(Problem to solve): The entries below are to be restated exactly, and their images are to be omitted.
..............................
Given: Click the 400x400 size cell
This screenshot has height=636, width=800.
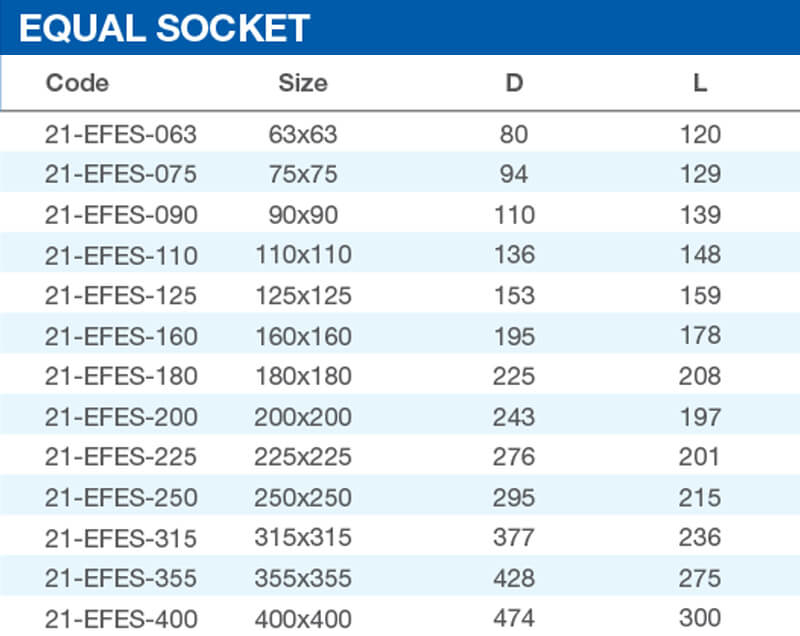Looking at the screenshot, I should point(303,618).
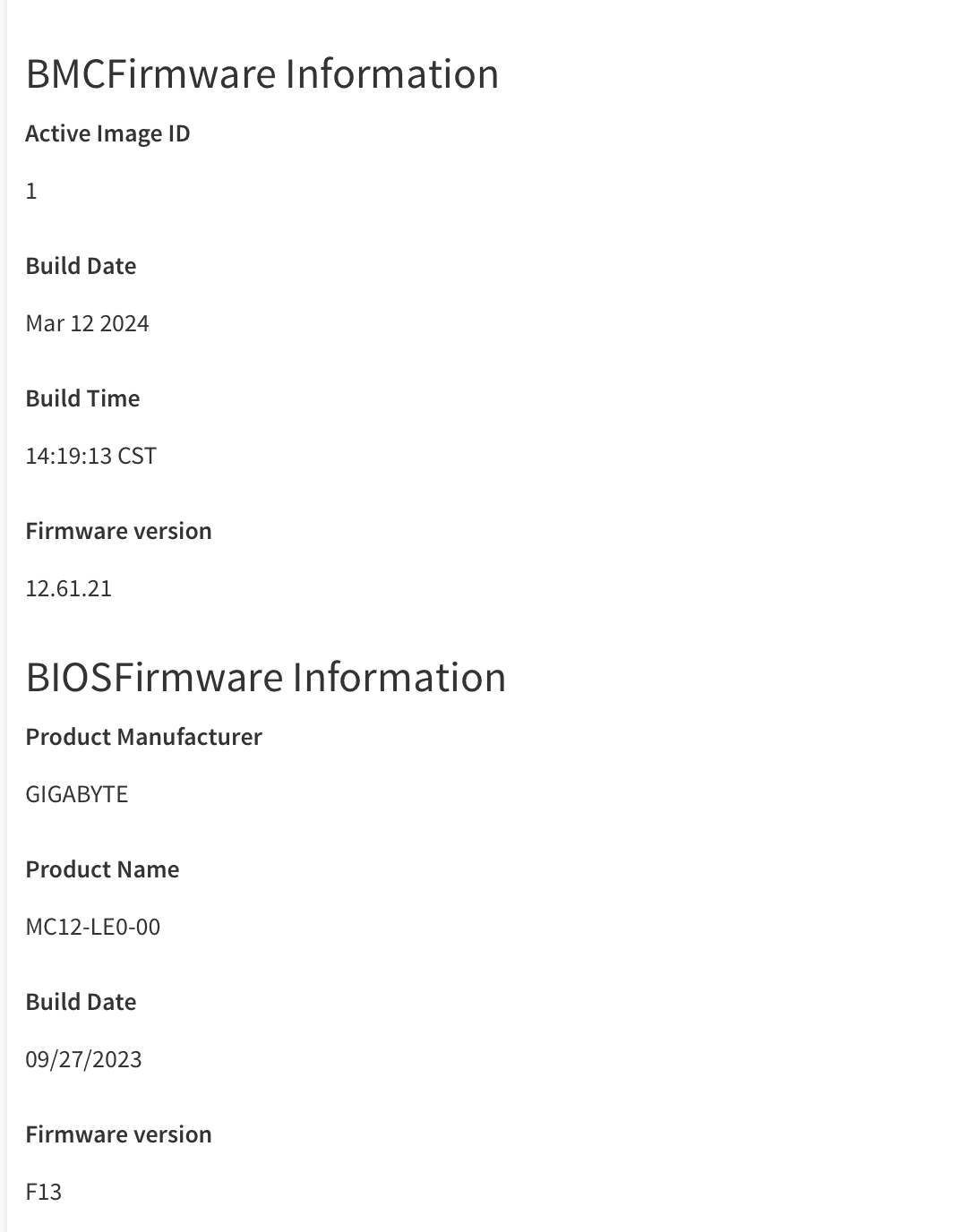Select the 09/27/2023 BIOS build date

84,1059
..............................
(Result of this exercise):
Given: Click the 400x400 size cell
This screenshot has height=636, width=800.
Looking at the screenshot, I should point(303,618).
Select the 09/27/2023 BIOS build date

84,1059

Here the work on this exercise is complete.